>> Start Data extract

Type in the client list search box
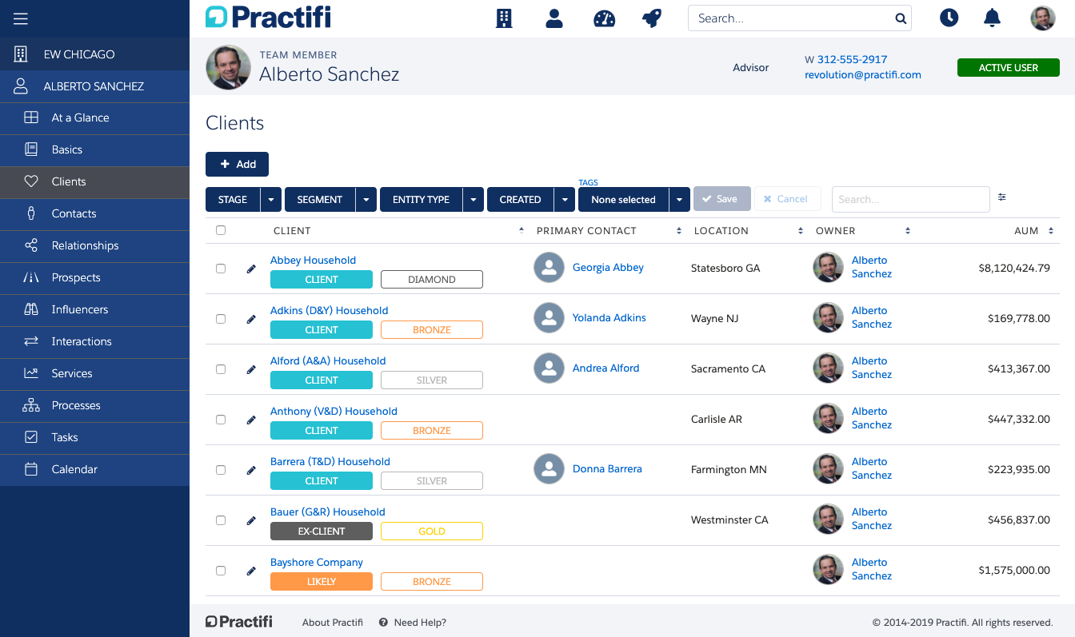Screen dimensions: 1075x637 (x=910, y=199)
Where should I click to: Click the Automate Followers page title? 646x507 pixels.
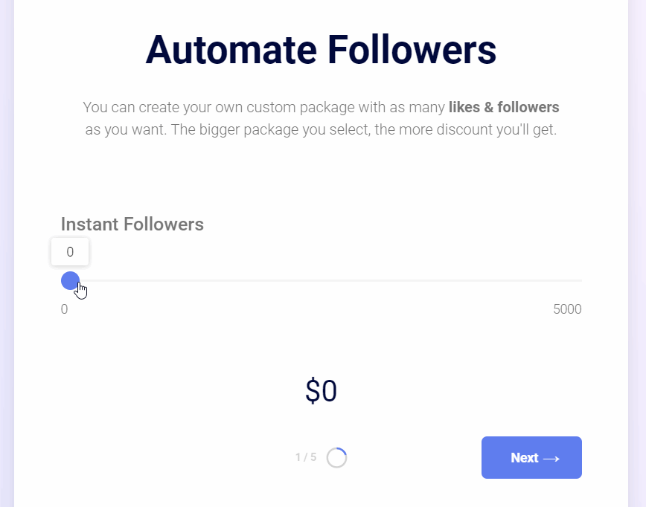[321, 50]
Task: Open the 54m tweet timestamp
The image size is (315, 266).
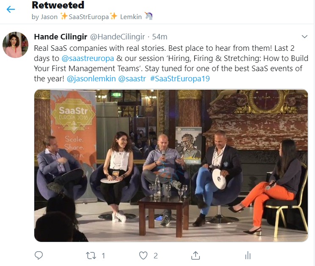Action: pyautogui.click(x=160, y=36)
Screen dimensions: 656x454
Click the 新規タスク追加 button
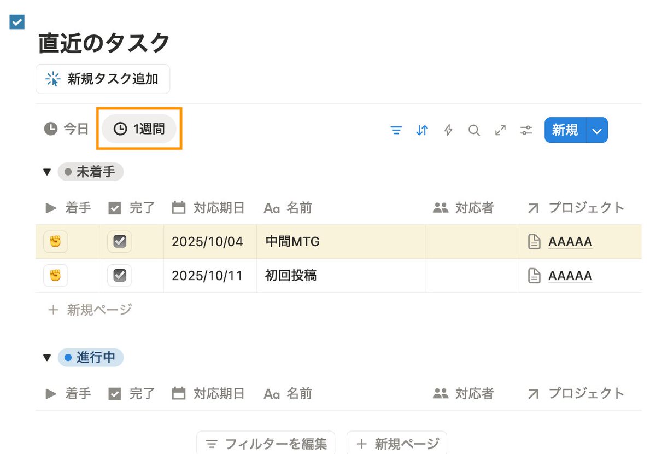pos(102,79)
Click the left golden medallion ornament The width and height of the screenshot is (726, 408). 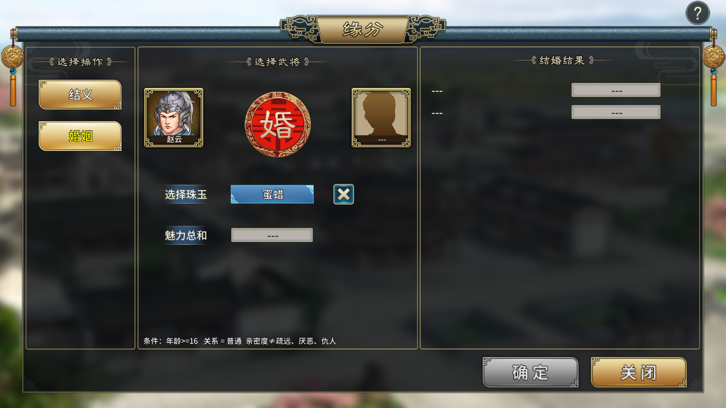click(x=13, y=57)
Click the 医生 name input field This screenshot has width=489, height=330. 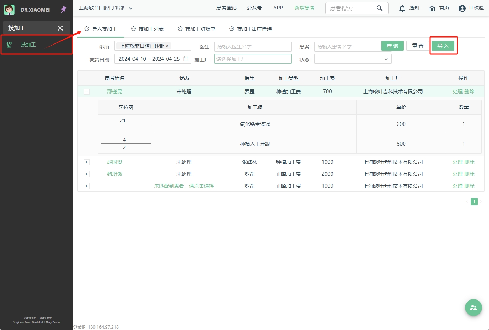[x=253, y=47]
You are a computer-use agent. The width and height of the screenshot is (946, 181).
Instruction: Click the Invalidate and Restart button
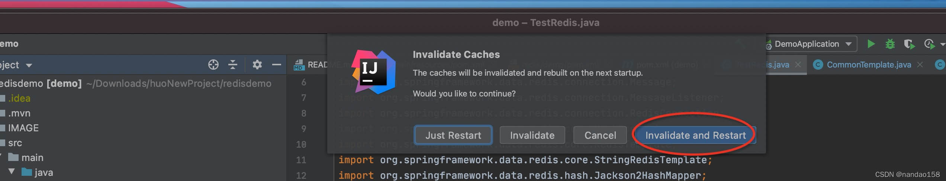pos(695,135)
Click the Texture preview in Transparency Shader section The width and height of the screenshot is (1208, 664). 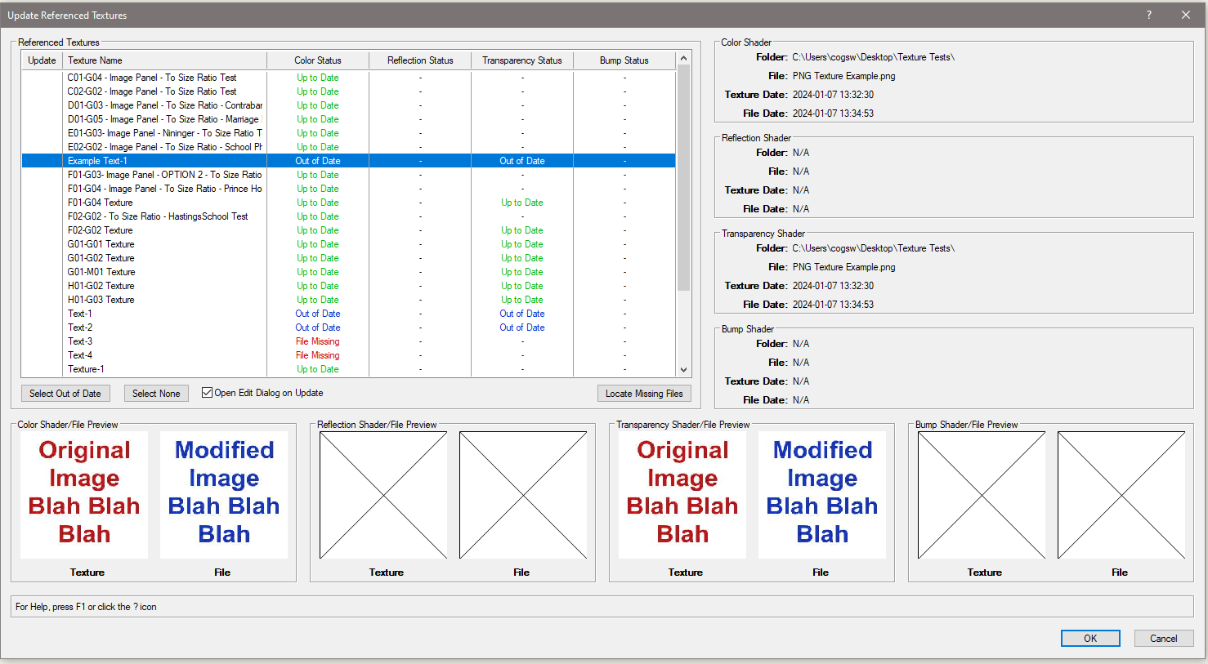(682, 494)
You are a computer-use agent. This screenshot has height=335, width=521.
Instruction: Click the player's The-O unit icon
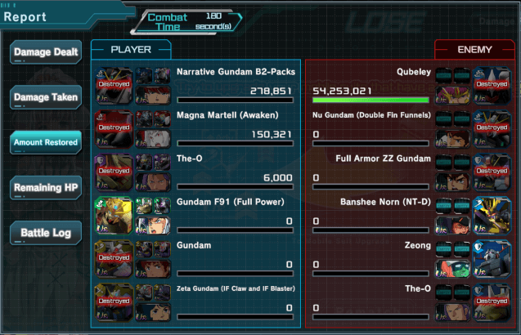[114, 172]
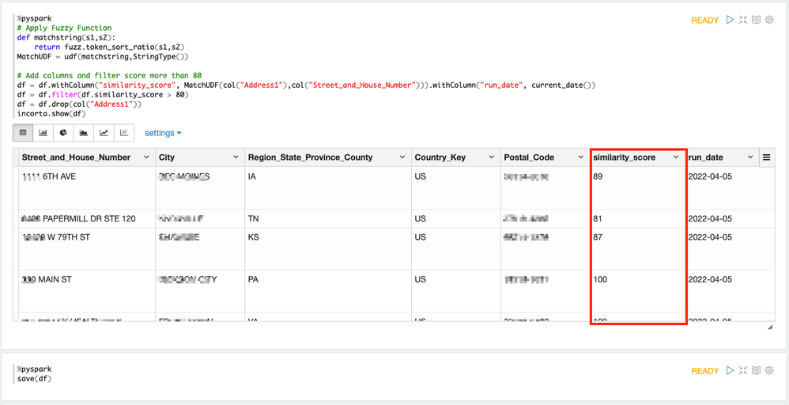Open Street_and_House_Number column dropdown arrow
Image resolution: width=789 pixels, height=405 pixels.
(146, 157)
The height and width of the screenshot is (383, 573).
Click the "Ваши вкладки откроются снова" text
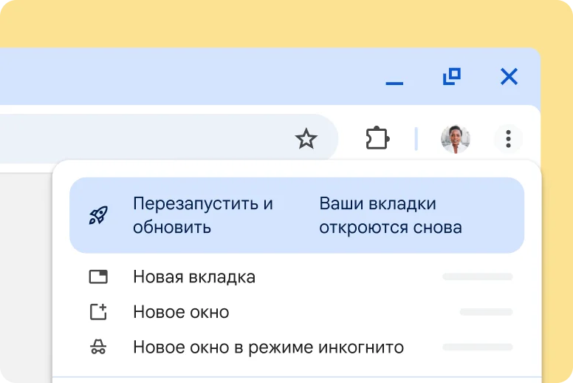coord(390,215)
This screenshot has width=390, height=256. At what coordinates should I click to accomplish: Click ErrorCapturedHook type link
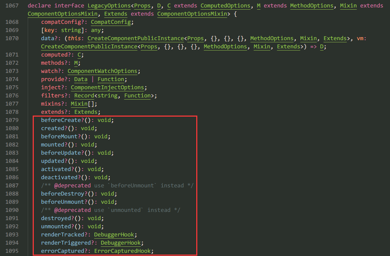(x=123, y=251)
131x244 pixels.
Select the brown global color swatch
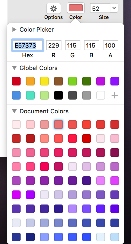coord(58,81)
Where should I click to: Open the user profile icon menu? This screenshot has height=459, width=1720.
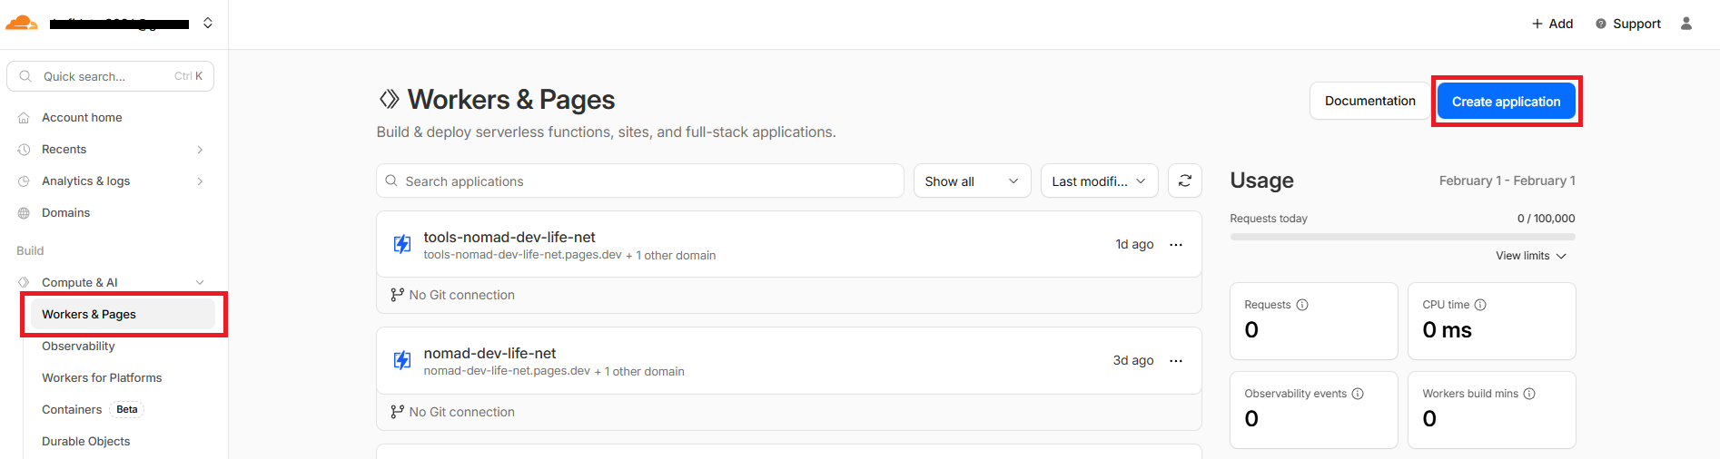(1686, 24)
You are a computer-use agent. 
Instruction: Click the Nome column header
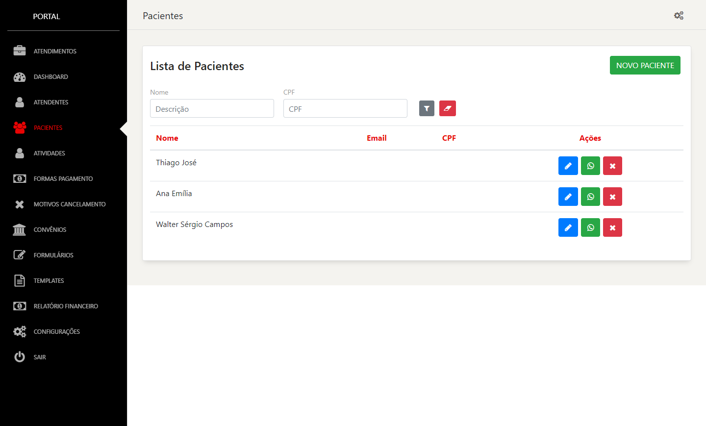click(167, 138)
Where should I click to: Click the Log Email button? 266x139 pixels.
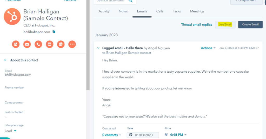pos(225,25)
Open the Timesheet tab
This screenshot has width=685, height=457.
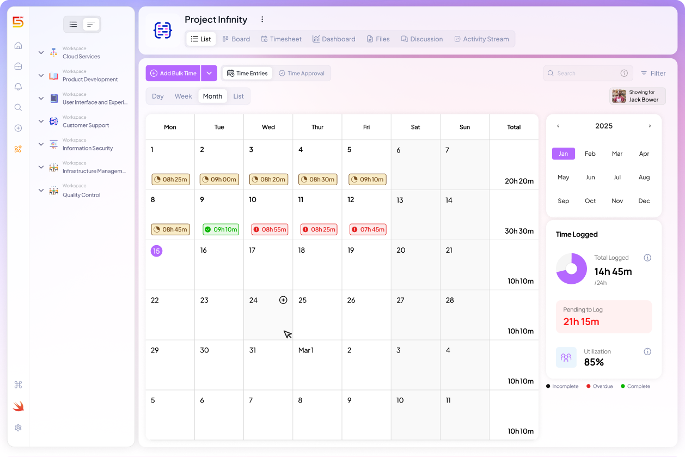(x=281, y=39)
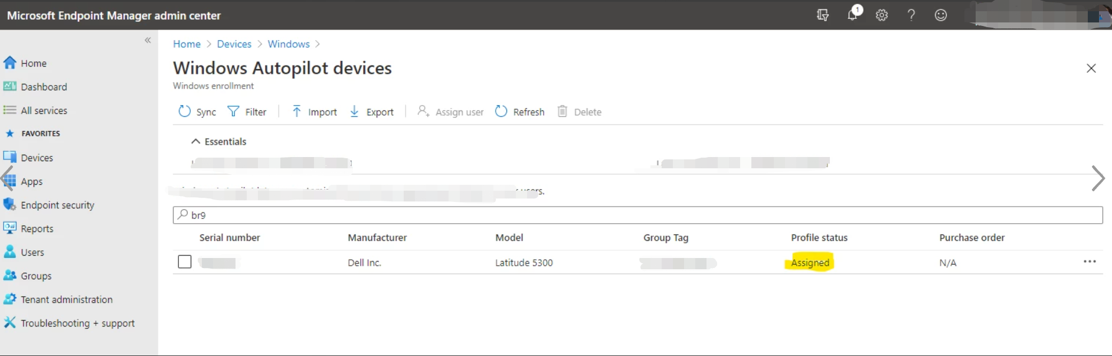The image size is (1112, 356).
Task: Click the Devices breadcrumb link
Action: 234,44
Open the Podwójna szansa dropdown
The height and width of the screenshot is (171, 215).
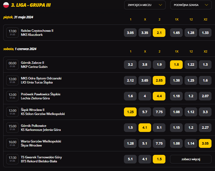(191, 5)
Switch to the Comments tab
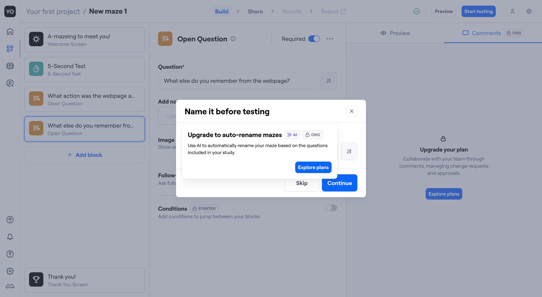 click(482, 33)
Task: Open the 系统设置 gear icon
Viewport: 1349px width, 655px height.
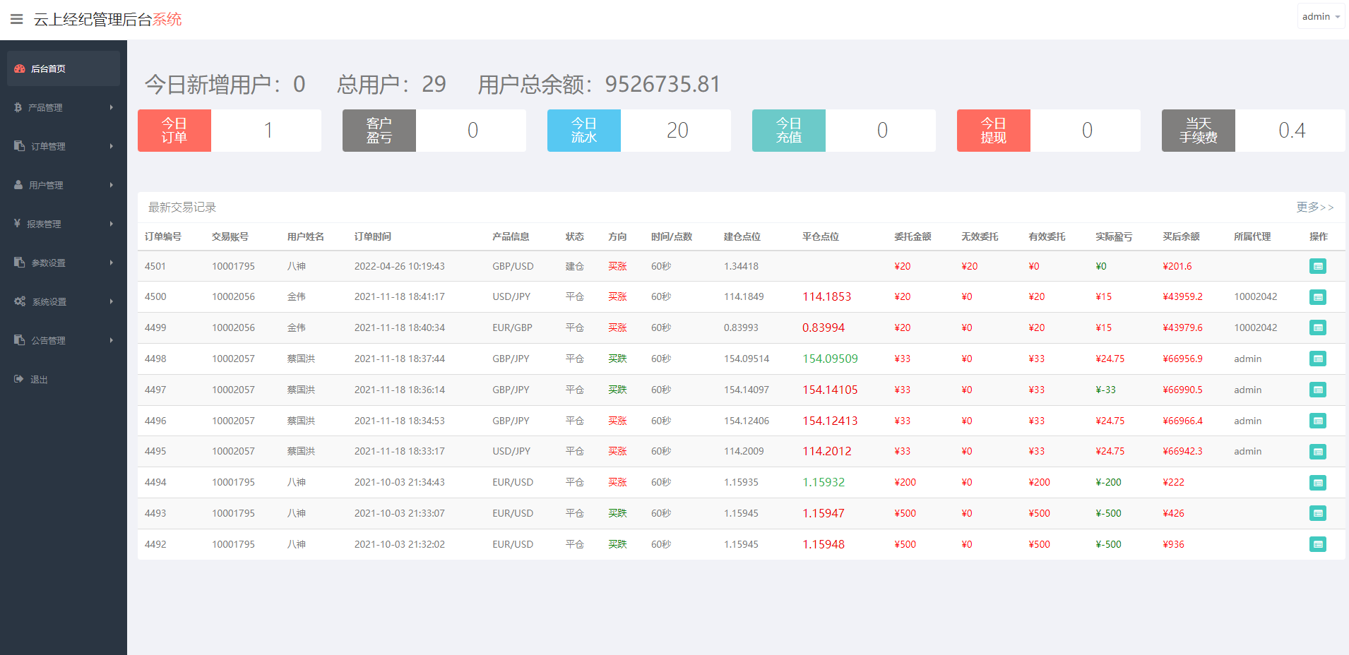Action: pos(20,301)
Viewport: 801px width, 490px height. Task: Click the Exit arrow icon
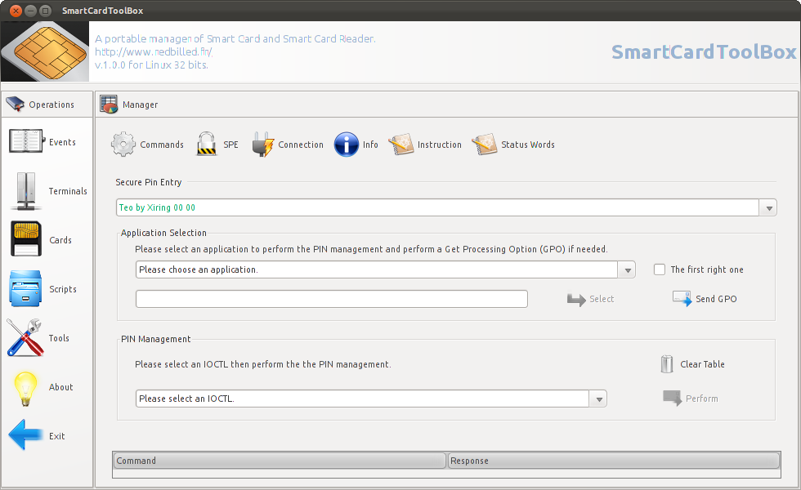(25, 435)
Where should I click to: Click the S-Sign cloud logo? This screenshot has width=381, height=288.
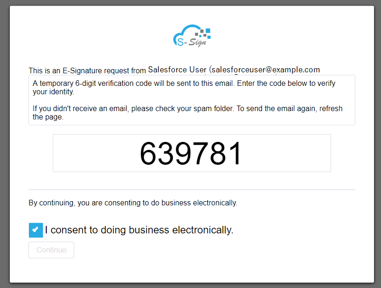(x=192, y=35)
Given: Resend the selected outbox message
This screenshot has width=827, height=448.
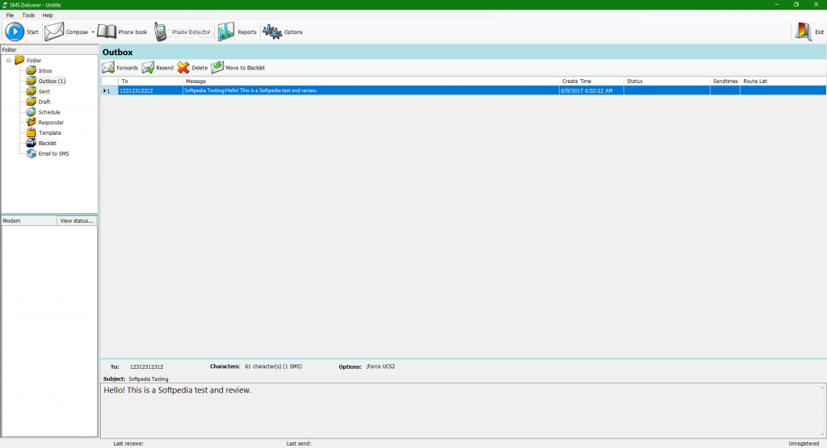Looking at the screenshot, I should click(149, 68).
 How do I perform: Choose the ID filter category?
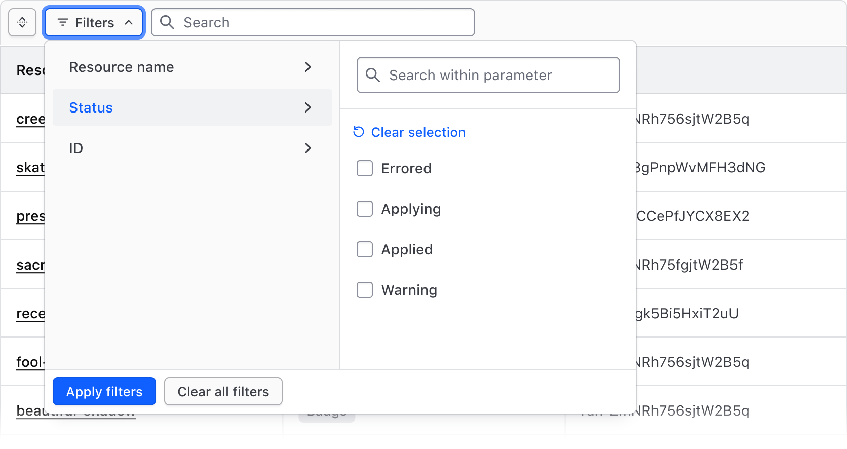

>> End Data extract

• _Work instructions_: Copy the records above word for word, starting at the line that contains "Open the Timesheet tab" and ending after the line that contains "click(482, 33)". Leave the pictures out.

• _Answer to this problem_:
Open the Timesheet tab
This screenshot has width=685, height=457.
(x=281, y=39)
The image size is (1112, 356).
Task: Click the Devices breadcrumb link
Action: 234,44
Open the Podwójna szansa dropdown
The height and width of the screenshot is (171, 215).
(191, 5)
Switch to the Comments tab
 click(482, 33)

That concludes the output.